**Extracted text**
I’m looking at the nanoGPT code from https://github.com/karpathy/nanoGPT/blob/master/model.py#L99 which has a single Causal Self Attention Block.
class Block(nn.Module):
def __init__(self, config):
super().__init__()
self.ln_1 = LayerNorm(config.n_embd, bias=config.bias)
self.attn = CausalSelfAttention(config)
self.ln_2 = LayerNorm(config.n_embd, bias=config.bias)
self.mlp = MLP(config)
def forward(self, x):
x = x + self.attn(self.ln_1(x))
x = x + self.mlp(self.ln_2(x))
return x
I’m trying to represent the Transformer model in nanoGPT (decoder only) using one of PyTorch’s built-in layers. I thought of using TransformerDecoder — PyTorch 2.1 documentation at first, but looking at the code suggests that it’s built for use as a decoder that accepts an encoder’s output. i.e. the memory
argument is required.
- memory (Tensor) – the sequence from the last layer of the encoder (required).
I’m hoping that there’s some simple 1-2 line solution for this w/o me having to re-implement large parts of the code.

**Stored data**

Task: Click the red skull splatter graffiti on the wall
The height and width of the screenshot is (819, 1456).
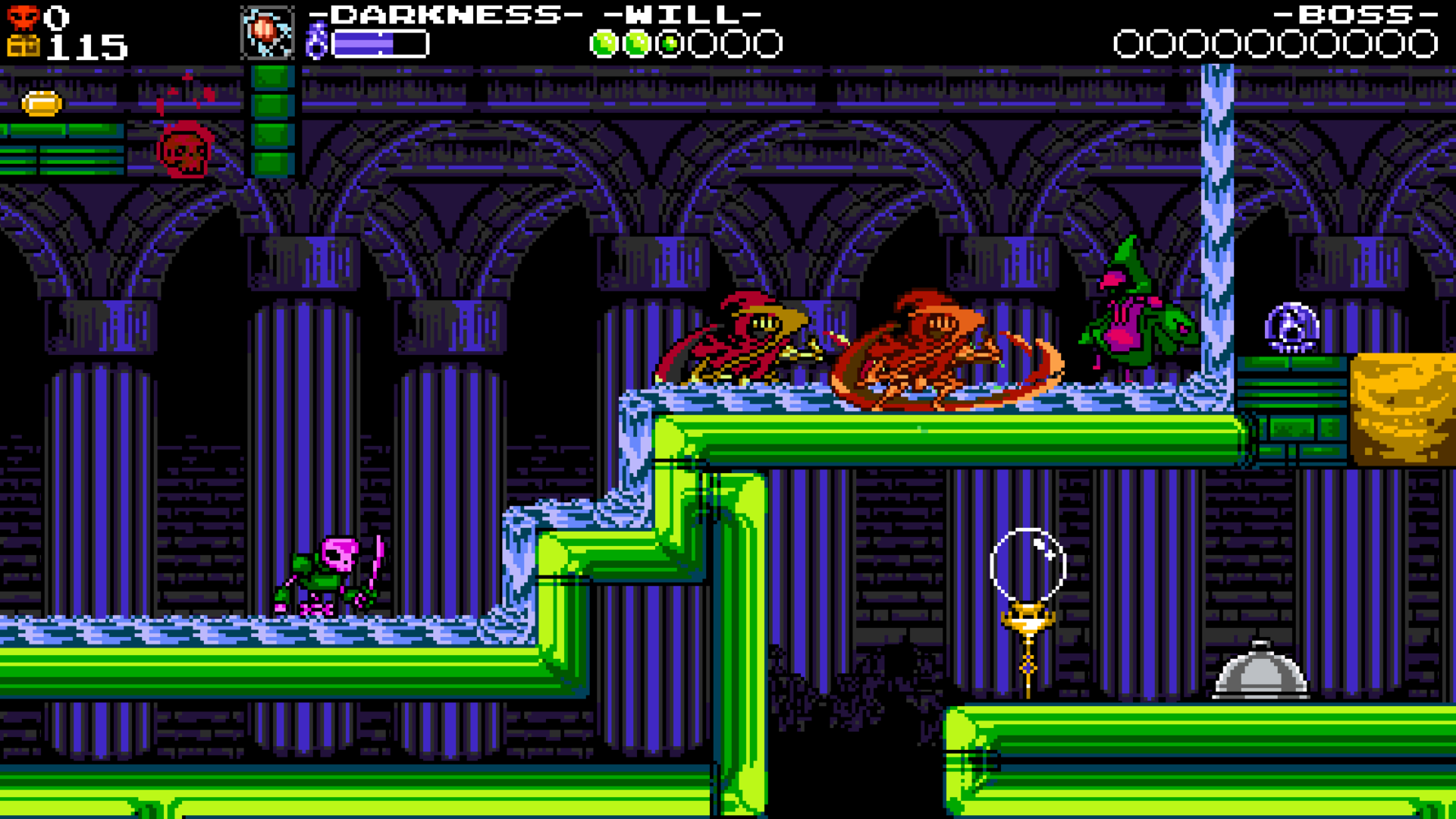Action: (x=184, y=152)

**What is asked**
Extend the forum post about representing nanoGPT's decoder-only model with a built-in PyTorch layer, picking up after its last sentence.

**Expected output**
My initial attempt is to use TransformerEncoder
by passing in is_causal=True
. However, when I pass in is_causal=False
, I get the same result. I am a bit confused.
torch.manual_seed(23)
x = torch.randn(10, 30, 16)
ys = {}
for is_causal in (False, True):
torch.manual_seed(21)
enc_layer = nn.TransformerEncoderLayer(d_model=16, nhead=4, batch_first=True,)
enc = nn.TransformerEncoder(enc_layer, num_layers=2,)
ys[is_causal] = enc(x, is_causal=is_causal)
#
print(torch.allclose(ys[False], ys[True])) # prints 'True'.
I also found a tutorial on next word prediction using TransformerEncoder
at Language Modeling with nn.Transformer and torchtext — PyTorch Tutorials 2.1.1+cu121 documentation - however, it seems like the attention mask argument is not passed in to the model’s forward()
method.